Floating Homes, Geierswalde

Living on Waves

The German reunification marked the end of the open-cast mining industry in the Lower Lusatia region, bringing forth a new lake landscape that fundamentally changed the face of the region. With the vision of the IBAIBA Internationale Bauausstellung see for floating architecture, the craft of engineering, which had previously concentrated on mining, was now directed towards artificial lakes.

Where Lake Geierswald is located today, lignite was mined from 1955 to 1972. About 130 housing estates had to give way to the open-cast mines in whole or in part, and 25,000 Lusatians lost their homes. The small village of Geierswalde was lucky, as the excavators were stopped in time at the edge of the village. The remaining pit hole was finally flooded in 2004, creating the artificial Lake Geierswalde.

Since IBA see started its work to change the landscape and structure of the Lusatia region in 2000, it promoted its vision of floating architecture and did pioneering work in this field. The first specific designs were presented in 2003. IBA see presented two models to the public, one timber structure and one metal structure, and just one year later first investors expressed their interest. However, the start of construction for the steel design had to be postponed again and again – despite great interest and design awards: A floating home presented the authorities, investors, building companies and IBA see with unforeseen challenges.

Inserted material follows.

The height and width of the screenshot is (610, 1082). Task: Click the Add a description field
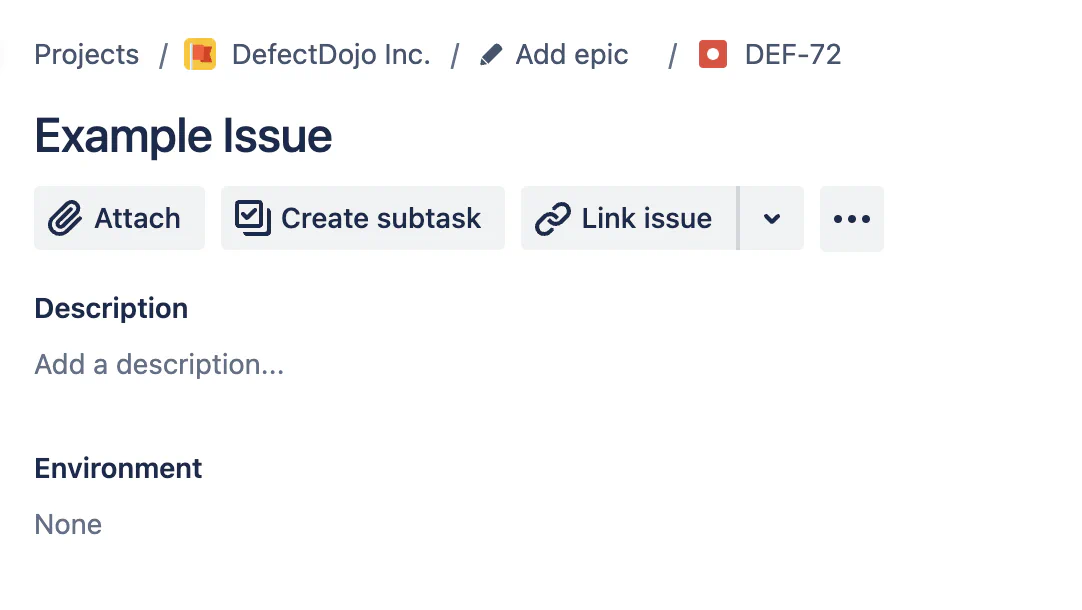pyautogui.click(x=160, y=364)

A feasible solution was finally found in the region: A metal work company from Finsterwalde initially built two prototypes on land, rented them to vacationers and then decided to invest in floating homes on Lake Geierswalde. He opened the first floating house called “ar-che” in 2009. Four more followed. Together with other beach houses, this small floating settlement called Lausitz Resort is the setting for the holiday port and holiday village of Scado.